WHAT THE TASK REQUIRES ::
According to the text on implant-based breast reconstruction, what may a seroma that forms after the drains are removed require?

TEXT FOR ANALYSIS ::

This is the reason that every patient has drains after implant based reconstruction. To suck out the fluid, and also to apply negative pressure inside the breast to avoid that empty space (we call it “dead space”, but that doesn’t sound so great I guess). The drains can stay in for a while (up to several weeks in some cases), but having drains in for so long can be a problem in itself.
If a seroma forms after your drains are removed, then it may require needle aspiration (which requires an ultrasound to prevent damage to the implant).
3. Mastectomy skin flap necrosis
This is probably the single biggest disaster than can occur after an implant based reconstruction.
A mastectomy is performed to remove or prevent cancer. It mandates that the entire breast is removed. The breast is a subcutaneous organ (that is, the breast tissue is all under the skin) and to remove the entire breast often means that the skin left behind is very (very!) thin….which is a problem because the bloody supply to that very thin skin can be compromised.

DATASET ::
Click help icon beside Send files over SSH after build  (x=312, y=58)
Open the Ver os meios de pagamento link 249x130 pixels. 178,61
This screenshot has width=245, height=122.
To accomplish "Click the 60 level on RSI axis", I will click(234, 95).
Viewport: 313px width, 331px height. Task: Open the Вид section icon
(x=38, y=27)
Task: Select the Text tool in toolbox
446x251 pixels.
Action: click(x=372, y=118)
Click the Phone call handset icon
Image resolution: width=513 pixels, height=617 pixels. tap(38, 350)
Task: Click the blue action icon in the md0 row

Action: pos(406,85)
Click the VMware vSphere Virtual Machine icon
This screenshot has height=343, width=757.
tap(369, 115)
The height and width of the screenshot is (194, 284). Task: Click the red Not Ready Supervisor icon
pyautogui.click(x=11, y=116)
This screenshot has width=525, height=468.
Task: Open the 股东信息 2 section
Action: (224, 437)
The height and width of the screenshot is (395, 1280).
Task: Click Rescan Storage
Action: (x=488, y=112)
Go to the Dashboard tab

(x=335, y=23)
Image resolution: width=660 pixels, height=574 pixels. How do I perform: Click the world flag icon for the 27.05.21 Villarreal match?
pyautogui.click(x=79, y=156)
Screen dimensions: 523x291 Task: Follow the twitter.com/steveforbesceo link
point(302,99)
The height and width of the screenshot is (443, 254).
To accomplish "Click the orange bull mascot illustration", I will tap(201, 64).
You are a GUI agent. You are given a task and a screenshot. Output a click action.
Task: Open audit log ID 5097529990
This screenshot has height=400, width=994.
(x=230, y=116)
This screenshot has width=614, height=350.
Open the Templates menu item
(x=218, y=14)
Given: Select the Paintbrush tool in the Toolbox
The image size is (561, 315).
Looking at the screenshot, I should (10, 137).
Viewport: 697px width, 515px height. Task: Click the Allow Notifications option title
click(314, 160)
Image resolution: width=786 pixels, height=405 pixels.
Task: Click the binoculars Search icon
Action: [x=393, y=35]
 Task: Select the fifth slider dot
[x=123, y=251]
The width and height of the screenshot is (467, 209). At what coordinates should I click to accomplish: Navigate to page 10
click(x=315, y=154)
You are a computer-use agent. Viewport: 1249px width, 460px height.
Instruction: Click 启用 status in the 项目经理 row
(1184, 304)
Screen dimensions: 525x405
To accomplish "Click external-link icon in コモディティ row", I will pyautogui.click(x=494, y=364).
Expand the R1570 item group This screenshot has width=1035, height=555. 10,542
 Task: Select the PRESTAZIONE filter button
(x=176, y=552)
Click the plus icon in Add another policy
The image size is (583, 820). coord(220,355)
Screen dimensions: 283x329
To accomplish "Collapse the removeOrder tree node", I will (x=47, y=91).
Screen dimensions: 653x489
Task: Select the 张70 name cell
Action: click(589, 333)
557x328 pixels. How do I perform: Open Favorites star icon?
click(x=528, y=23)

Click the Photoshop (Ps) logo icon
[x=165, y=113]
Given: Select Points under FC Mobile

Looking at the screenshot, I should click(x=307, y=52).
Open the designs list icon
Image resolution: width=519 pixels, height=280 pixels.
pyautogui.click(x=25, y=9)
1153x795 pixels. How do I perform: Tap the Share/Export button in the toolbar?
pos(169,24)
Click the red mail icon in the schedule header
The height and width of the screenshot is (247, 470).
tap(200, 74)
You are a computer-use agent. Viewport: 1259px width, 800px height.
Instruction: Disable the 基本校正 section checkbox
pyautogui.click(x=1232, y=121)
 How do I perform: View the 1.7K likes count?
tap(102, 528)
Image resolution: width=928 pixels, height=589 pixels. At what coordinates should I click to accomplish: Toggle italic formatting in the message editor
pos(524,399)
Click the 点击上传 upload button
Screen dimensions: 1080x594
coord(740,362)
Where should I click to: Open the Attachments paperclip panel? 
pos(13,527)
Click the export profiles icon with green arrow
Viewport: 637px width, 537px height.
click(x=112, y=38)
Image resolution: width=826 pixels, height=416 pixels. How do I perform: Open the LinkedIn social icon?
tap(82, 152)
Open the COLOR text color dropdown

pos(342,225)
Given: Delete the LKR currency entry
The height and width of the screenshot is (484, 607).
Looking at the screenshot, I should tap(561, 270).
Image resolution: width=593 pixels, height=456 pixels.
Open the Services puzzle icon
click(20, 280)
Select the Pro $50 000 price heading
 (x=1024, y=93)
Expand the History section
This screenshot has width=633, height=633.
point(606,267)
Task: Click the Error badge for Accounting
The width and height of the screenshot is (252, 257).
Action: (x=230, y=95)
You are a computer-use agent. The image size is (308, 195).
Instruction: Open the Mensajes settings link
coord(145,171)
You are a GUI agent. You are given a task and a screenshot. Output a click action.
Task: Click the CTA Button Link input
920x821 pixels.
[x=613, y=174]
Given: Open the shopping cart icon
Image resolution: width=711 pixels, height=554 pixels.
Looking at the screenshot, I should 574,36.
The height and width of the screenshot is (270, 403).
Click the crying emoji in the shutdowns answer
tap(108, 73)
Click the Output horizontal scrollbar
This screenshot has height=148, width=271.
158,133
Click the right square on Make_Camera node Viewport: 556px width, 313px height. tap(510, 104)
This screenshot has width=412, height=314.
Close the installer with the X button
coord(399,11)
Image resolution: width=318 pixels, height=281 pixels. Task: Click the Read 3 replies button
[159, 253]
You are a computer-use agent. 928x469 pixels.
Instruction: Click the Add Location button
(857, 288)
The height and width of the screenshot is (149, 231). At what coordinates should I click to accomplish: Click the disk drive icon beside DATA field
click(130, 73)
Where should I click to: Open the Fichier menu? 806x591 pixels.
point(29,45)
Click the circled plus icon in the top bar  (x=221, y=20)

RESULT FOR THIS TASK ::
Needle aspiration, done with an ultrasound to prevent damage to the implant.